“La legge Cartabia, quella che manda in fumo il 50% dei processi, è passata col silenzio-assenso dei giornali”. È durissimo il giudizio di Nicola Gratteri nei confronti della stampa italiana e del ruolo avuto nell’accettare le nuove disposizioni in materia di “presunzione d’innocenza” e di rapporti tra la magistratura e i giornalisti, volute dalla ministra della Giustizia uscente, Marta Cartabia. Oltre alle riforme sull’improcedibilità che affossa i procedimenti penali. Il procuratore di Catanzaro, intervenuto alla festa del Fatto Quotidiano, ospite del dibattito “A che punto è la giustizia?”, moderato da Andrea Scanzi e Valeria Pacelli, ieri è tornato sulla conferenza stampa tenuta a margine della maxi-operazione della scorsa settimana di contrasto alla ’ndrangheta, durante la quale ha parlato di “202 presunti innocenti”, senza dare ulteriori dettagli. “Quando veniva fatta la legge che impediva ai magistrati di spiegare al territorio determinate operazioni – ha detto Gratteri – i sindacati dei giornalisti non si sono impegnati minimamente per protestare. E allora ho detto ai cronisti calabresi, indispettiti, di non prendersela con me e di andare dai loro editore affinché parlassero con la politica”.
Il giudizio di Gratteri nei confronti della gestione Cartabia è tutt’altro che positivo. “Le riforme di quest’ultimo anno non le avrei mai immaginate possibili – afferma il magistrato – a cominciare dall’improcedibilità. Con queste leggi, il 50% dei processi non arriveranno alla conclusione, non si celebreranno. Come se nulla fosse avvenuto. Questa la grande riforma che ha chiesto l’Europa? No. L’Europa ci ha chiesto di velocizzare i processi, non di non celebrarli”. Secondo Gratteri, queste riforme non hanno nulla a che vedere con il funzionamento della macchina giudiziaria. “A 30 anni da mani pulite è arrivato il momento della resa dei conti della politica – avverte – Quale momento migliore ora che la credibilità è ai minimi termini?”.
La politica e il contrasto alle mafie è un altro cavallo di battaglia di Gratteri. E anche su questo punto non va per il sottile. “Dal giorno in cui si è insediato e finché io non sono andato in tv a criticarlo, Mario Draghi non aveva mai parlato di mafia. Poi ha fatto un punto della situazione per i 30 anni della Dia. Ma noi lo stato dell’arte lo conosciamo. Noi invece avremmo voluto sentire dal presidente del Consiglio cosa voleva fare sul piano normativo per contrastare le mafie”. Poi attacca: “In realtà è da un po’ di governi che non si parla di contrasto alle mafie, governi sia di centrodestra, sia di centrosinistra”. Un silenzio che risulta assordante anche in campagna elettorale. “Chi ha parlato di mafie? – chiede – Nessuno, finora. Io ho bisogno che i politici mi dicano cosa faranno sul piano normativo”.
Si parla di politica e la domanda è quasi d’obbligo: Gratteri pensa di candidarsi in futuro? Il procuratore prima sembra possibilista: “Mai dire mai”, poi chiude: “La politica non è cosa mia”. Ma non risparmia anche un rimprovero al M5s: “Bonafede (Alfonso, ex ministro della giustizia, ndr) è stato una persona perbene. Detto questo, non si può dire che i 5 stelle siano senza peccato. Ad esempio, avrebbero staccare la spina al governo Draghi quando fu approvata la riforma per l’improcedibilità dei processi”.
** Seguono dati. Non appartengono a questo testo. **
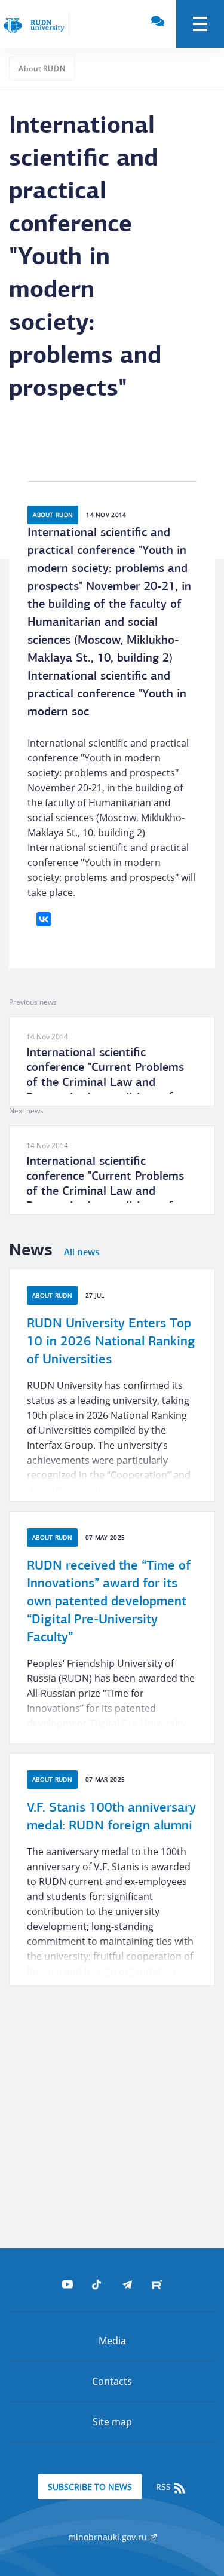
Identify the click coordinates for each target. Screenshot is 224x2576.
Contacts (112, 2381)
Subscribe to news (90, 2486)
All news (81, 1253)
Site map (112, 2422)
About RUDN (42, 68)
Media (112, 2340)
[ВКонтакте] (43, 919)
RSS (164, 2486)
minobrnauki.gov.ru (108, 2537)
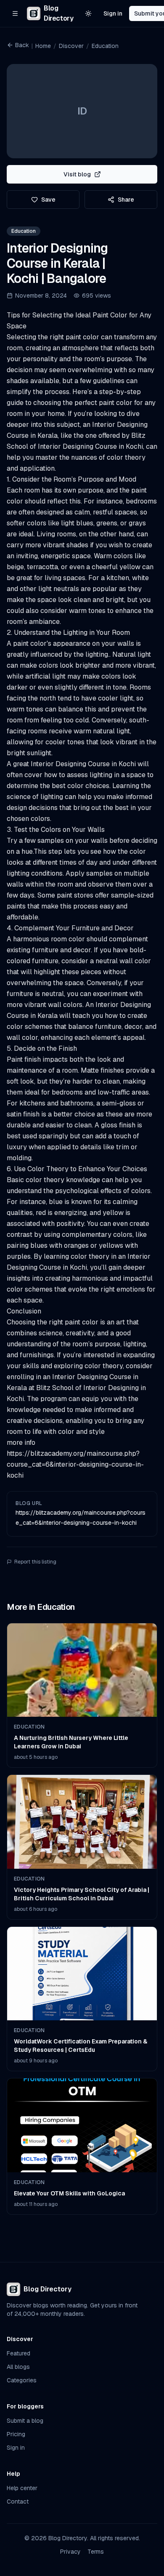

Ma per chi vota la mafia? “Le mafie sono sì una minoranza, ma sono una minoranza organizzata – dice Gratteri – Le mafie tendono a non stare mai all’opposizione, puntano sul cavallo vincente, per capitalizzare i voti. E se sbagliano il cavallo durante il percorso si riposizionano. Cercano sempre di intercettare i voti”. Il motivo è anche pratico, ma apre a una riflessione: “Un capomafia sta sul territorio tutti i giorni, il politico sta sul territorio 4 mesi prima delle elezioni e dal giorno dopo non vuole essere disturbato. Le mafie danno risposte drogate, come il lavoro in nero, ma danno risposte. Durante il Covid, mentre i politici si sono trasformati in virologi, i capimafia facevano arrivare i borsoni della spesa. Quando sarà ora di votare, in quelle famiglia si ricorderanno di chi ha portato la borsa della spesa. Mentre noi facciamo le ideologie perché abbiamo la pancia piena”.